** start **

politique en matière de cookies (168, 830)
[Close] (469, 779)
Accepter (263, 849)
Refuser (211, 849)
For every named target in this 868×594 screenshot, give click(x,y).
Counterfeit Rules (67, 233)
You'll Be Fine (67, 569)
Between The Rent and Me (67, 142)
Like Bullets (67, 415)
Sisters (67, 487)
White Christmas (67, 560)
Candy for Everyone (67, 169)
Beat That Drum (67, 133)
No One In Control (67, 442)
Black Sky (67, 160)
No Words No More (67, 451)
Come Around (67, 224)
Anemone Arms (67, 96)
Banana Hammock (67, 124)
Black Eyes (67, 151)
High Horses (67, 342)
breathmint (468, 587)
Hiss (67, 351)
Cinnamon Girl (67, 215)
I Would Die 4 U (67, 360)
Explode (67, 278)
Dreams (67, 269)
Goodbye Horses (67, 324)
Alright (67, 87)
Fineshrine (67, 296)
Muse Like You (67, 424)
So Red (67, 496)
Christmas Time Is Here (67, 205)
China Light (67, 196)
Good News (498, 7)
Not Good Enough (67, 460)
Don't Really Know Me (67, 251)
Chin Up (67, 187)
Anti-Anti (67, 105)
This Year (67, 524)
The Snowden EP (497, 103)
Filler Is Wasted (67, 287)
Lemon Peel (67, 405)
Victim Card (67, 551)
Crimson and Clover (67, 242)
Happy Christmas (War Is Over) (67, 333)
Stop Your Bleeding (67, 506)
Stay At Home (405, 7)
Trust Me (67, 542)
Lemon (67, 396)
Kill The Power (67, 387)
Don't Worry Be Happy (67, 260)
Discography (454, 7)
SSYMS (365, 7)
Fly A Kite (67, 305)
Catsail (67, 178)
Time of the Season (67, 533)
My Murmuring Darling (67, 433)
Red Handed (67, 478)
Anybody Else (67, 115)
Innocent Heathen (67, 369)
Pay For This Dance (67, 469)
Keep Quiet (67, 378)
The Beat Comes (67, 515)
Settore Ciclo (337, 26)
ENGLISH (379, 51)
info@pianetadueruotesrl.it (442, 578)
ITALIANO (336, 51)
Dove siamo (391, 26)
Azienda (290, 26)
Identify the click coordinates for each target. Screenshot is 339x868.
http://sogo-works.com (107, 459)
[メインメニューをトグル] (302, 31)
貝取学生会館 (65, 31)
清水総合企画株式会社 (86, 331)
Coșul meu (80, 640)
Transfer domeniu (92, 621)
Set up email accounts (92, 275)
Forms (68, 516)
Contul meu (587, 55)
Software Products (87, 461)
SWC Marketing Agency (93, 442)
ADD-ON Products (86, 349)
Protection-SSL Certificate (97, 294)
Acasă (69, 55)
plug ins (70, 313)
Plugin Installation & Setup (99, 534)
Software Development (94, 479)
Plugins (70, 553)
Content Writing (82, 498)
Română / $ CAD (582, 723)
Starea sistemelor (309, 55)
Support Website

** end **
** start **

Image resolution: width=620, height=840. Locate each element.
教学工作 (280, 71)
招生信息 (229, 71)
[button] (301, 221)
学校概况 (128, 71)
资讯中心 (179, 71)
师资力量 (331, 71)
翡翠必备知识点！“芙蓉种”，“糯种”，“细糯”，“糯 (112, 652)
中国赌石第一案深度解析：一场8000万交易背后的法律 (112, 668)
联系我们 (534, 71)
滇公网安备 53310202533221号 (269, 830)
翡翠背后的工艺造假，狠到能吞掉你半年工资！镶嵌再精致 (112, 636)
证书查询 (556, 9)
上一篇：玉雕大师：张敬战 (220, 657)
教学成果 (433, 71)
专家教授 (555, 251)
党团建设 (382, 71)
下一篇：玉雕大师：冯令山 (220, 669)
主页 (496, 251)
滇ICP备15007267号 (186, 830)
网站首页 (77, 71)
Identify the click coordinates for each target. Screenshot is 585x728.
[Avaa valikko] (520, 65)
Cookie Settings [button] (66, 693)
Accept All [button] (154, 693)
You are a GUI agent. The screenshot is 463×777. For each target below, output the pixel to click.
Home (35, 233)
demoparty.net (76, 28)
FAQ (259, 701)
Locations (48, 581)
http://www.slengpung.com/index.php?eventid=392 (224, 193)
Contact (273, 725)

** end **

**Set problem**
Reproduce word for word the stretch of records from the line containing "politique en matière de cookies (168, 830)" through the line containing "Come Around (67, 224)", including both of those lines.

**Full response**
politique en matière de cookies (168, 830)
[Close] (469, 779)
Accepter (263, 849)
Refuser (211, 849)
For every named target in this 868×594 screenshot, give click(x,y).
Counterfeit Rules (67, 233)
You'll Be Fine (67, 569)
Between The Rent and Me (67, 142)
Like Bullets (67, 415)
Sisters (67, 487)
White Christmas (67, 560)
Candy for Everyone (67, 169)
Beat That Drum (67, 133)
No One In Control (67, 442)
Black Sky (67, 160)
No Words No More (67, 451)
Come Around (67, 224)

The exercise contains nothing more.